Philly paleontologist names new fish from fertile Canadian fossil field
Philadelphia paleontologist Ted Daeschler is best known for his research team's discovery of the Tiktaalik roseae in 2004. The fossil of the ancient fish is considered the best evolutionary link between fish and limbed land animals.
Daeschler has just discovered another species from the same fossil field on Ellesmere Island, off the coast of Canada in the Arctic circle. The new species is called Holoptychius bergmanni.
"It's a predatory fish, probably 3 or 4 feet in length," Daeschler said. "It had some heavy scales, big teeth. It was one of the predators in the aquatic ecosystems that were around 380 million years ago."

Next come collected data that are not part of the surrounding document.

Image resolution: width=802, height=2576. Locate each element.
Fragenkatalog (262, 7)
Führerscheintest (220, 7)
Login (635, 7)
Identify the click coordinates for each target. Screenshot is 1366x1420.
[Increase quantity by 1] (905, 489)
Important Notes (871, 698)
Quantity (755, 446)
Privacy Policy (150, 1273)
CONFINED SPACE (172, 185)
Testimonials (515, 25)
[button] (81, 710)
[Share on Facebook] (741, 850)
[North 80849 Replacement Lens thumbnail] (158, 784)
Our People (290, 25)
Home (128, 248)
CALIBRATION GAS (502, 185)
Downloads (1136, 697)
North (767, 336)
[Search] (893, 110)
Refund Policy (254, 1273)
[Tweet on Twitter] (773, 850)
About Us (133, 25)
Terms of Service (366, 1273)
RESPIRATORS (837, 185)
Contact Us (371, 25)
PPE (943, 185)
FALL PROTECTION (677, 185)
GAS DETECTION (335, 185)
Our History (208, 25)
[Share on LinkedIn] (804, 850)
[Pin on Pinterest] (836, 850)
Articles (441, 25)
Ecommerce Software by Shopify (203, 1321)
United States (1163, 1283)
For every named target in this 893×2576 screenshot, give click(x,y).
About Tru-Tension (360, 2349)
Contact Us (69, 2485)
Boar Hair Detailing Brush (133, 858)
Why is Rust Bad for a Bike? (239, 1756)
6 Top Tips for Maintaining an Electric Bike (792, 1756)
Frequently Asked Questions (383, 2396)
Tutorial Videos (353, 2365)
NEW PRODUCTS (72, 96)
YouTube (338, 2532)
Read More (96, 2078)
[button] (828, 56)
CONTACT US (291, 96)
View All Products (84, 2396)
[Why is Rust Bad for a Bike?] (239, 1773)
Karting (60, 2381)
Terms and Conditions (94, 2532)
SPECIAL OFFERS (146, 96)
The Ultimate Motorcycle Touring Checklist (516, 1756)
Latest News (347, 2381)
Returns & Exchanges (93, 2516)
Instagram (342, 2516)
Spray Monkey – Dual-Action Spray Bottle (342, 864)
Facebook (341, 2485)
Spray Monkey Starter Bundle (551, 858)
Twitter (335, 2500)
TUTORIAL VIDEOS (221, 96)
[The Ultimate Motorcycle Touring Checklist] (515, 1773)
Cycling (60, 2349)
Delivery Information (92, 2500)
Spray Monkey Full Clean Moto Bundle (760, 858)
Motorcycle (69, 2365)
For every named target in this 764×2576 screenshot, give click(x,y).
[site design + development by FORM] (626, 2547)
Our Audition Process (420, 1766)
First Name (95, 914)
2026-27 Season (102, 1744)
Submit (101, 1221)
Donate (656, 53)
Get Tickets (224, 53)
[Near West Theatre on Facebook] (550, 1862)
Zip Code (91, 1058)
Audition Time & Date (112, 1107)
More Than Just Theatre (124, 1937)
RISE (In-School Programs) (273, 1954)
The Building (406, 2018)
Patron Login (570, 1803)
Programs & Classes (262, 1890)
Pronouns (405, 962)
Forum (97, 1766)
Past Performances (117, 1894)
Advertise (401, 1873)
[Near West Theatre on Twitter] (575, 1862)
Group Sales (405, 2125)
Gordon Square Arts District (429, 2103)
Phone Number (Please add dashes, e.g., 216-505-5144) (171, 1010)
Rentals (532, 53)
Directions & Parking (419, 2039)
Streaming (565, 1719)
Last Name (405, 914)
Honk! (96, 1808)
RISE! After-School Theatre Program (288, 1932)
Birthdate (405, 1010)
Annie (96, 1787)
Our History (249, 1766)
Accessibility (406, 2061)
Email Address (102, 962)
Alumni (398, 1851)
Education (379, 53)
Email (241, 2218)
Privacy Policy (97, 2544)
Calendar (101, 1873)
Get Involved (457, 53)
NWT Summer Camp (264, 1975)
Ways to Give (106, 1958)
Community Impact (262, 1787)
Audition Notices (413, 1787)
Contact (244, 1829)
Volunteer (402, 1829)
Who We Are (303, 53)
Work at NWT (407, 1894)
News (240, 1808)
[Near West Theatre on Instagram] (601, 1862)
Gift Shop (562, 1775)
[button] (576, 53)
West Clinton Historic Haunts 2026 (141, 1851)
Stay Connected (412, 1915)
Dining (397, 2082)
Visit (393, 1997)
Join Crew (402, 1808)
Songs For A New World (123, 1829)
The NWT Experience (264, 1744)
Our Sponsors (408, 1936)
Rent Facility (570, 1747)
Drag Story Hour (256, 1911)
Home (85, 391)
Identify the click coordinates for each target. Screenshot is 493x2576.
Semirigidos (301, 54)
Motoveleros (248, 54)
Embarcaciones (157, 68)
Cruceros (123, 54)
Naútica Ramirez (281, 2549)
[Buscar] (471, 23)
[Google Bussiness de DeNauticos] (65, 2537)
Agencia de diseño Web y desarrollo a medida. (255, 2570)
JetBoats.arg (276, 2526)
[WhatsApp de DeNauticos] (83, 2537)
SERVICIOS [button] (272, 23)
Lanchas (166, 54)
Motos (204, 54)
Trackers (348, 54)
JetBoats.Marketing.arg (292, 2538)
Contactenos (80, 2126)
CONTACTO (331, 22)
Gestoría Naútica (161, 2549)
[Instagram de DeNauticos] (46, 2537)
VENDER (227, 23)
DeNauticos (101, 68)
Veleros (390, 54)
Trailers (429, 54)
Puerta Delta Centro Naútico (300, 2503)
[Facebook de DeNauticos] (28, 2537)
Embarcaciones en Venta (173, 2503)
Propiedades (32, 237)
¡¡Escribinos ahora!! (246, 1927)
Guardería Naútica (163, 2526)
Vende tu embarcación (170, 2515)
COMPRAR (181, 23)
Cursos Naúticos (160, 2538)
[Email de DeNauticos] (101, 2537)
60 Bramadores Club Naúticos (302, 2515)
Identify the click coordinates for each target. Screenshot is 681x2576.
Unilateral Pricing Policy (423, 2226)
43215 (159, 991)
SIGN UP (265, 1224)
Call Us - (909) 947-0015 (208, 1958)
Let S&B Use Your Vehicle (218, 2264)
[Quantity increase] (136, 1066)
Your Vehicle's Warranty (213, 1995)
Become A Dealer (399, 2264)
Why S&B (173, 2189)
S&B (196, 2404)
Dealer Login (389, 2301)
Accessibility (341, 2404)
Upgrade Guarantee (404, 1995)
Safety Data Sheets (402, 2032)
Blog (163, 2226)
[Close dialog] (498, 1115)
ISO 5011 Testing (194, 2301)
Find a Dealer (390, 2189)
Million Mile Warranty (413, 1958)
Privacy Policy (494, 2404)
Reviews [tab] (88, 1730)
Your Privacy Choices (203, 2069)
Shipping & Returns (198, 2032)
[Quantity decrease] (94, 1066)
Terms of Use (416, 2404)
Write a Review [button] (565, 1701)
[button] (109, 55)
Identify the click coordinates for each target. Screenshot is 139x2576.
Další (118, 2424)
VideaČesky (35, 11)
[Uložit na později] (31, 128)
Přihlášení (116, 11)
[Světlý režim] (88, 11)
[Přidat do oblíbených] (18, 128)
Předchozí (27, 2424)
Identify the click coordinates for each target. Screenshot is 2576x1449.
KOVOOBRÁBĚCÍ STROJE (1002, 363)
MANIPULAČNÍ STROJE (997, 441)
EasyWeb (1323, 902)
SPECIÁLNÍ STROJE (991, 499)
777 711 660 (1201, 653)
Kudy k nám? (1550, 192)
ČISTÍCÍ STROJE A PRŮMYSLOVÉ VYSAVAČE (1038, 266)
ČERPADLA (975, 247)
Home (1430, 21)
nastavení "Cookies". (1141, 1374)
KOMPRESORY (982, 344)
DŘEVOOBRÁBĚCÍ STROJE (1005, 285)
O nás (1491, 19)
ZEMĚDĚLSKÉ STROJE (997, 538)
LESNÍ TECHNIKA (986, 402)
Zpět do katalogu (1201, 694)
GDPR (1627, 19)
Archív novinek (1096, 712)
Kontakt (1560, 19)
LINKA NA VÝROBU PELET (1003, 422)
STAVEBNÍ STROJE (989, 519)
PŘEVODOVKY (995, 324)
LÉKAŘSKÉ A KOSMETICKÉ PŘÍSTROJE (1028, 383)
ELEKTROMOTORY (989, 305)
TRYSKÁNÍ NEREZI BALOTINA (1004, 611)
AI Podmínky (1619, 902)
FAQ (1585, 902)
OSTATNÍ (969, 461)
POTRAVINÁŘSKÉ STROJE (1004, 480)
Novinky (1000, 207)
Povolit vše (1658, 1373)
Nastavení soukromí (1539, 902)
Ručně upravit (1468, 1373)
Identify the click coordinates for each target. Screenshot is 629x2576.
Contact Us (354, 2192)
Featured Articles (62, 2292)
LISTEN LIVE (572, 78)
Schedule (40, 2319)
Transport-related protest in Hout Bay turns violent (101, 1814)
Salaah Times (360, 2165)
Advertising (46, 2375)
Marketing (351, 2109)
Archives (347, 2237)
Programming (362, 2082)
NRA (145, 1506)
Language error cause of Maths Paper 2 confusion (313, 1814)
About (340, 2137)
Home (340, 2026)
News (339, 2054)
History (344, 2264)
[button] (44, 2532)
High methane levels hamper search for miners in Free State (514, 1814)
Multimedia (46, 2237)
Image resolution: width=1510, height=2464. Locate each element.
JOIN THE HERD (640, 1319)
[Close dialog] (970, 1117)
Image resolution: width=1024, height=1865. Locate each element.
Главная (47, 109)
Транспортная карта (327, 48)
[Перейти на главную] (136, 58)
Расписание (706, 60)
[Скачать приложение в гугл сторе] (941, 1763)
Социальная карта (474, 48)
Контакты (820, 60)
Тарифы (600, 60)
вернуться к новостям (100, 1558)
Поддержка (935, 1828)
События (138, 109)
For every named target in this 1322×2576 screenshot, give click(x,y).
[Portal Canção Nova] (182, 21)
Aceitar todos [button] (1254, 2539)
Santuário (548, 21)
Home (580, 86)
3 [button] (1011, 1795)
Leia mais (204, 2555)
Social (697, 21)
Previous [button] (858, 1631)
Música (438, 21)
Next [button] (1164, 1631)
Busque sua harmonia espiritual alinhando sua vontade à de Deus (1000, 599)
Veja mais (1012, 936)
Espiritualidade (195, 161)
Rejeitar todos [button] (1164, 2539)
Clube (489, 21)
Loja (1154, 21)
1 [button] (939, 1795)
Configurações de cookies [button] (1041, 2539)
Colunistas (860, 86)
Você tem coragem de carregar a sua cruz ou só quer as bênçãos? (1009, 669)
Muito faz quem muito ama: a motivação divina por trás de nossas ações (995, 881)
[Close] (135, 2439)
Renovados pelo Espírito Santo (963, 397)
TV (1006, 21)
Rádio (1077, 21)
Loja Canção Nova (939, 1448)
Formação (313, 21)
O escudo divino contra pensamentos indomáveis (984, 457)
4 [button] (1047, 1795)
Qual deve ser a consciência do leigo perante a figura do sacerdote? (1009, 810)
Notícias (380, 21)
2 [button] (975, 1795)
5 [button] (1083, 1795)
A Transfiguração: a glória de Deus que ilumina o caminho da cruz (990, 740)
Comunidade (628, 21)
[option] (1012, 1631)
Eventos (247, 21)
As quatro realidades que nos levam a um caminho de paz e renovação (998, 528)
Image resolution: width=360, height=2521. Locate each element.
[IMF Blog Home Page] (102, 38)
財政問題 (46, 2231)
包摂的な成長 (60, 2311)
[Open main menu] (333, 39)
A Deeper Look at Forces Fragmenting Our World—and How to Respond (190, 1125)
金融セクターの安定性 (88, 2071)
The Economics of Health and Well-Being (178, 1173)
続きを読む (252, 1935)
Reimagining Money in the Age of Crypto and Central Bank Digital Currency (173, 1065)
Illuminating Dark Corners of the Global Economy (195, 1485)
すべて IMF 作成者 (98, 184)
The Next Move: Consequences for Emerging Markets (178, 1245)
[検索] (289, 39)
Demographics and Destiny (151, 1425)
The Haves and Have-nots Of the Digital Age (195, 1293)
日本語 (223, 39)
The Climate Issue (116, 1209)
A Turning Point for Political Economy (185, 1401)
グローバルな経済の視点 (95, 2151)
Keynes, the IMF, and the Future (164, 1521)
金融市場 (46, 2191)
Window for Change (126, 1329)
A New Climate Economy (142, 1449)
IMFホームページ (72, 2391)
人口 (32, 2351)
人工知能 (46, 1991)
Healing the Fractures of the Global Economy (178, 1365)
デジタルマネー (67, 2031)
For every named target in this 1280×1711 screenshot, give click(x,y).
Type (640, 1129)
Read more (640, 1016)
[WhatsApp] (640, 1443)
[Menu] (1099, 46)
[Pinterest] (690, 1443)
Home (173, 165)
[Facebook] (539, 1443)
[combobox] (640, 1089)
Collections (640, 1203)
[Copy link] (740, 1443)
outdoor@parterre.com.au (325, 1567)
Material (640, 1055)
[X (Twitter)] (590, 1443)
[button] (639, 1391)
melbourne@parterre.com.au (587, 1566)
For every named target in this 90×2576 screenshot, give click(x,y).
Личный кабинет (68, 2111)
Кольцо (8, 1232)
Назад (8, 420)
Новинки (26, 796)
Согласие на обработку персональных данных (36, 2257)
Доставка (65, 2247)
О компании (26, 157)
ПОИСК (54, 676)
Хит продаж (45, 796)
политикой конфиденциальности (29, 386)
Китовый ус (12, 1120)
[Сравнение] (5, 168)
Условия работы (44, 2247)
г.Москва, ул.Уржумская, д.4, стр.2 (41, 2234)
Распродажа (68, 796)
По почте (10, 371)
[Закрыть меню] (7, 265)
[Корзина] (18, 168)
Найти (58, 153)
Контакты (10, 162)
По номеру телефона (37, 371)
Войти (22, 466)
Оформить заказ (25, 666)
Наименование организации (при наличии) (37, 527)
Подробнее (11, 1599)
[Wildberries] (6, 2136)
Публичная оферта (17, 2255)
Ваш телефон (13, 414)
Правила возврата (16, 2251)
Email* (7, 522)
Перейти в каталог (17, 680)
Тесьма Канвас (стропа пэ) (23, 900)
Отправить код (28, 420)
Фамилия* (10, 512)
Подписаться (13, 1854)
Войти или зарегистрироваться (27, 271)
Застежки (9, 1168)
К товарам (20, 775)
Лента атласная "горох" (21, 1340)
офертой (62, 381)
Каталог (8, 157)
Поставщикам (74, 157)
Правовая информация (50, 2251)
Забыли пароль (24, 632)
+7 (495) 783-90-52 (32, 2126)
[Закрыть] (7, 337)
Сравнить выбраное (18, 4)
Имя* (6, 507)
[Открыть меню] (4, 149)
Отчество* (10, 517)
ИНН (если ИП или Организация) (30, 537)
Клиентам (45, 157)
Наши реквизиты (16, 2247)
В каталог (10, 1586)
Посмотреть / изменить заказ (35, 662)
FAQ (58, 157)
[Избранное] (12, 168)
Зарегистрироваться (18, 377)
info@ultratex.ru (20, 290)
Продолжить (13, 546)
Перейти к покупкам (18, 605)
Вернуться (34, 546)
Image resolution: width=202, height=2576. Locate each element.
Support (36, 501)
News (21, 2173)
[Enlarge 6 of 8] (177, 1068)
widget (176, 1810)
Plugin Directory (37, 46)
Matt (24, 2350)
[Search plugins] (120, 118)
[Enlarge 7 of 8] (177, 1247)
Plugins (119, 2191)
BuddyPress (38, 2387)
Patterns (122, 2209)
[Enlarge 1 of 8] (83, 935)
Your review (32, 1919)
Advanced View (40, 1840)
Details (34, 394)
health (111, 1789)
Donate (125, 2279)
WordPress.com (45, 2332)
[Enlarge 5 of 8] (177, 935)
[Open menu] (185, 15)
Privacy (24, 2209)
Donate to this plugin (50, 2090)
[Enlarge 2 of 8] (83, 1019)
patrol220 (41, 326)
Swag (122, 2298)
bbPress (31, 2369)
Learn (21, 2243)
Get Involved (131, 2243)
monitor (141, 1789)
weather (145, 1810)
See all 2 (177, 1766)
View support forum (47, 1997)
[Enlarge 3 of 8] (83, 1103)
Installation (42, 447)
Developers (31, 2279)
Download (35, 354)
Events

Daeschler's team has spent parts of five field seasons at the same location, collecting animal and plant fossils from the Devonian period.
"Just like you might reconstruct an ecosystem today based on the variety of animals that live there," Daeschler said, "we're interested in reconstructing the ecosystems of the past, based on the variety of animals that lived there."
Daeschler and his team are carefully reconstructing this ecosystem to figure out what environmental circumstances led early fish to begin evolving into limbed land animals.
So far, they have named three fish from the fossil field, including Tiktaalik and Holopytchius. Daeschler said there are fossils of many more creatures waiting to be studied at the Academy of Natural Sciences in Philadelphia.
The new species was described in the latest issue of the Proceedings of the Academy of Natural Sciences of Philadelphia, along with a second new fish discovered by Daeschler.
He found that species, an armored fish named Phyllolepis thomsoni, in the sandstone deposits that construction workers were cutting through to create a new road in central Pennsylvania.
"One of the ways that we find fossils here in Pennsylvania, because there's not that much natural rock exposure, we work along the sides of highways," Daeschler said. "When they cut through to make these road cuts, they kind of open up a window into the Devonian period."
The fish's bones were destroyed when Daeschler tried to get the fossil out of the rock formation.
He was able to create a skeletal model by painting latex into the negative space left as rock formed around the fish skeleton.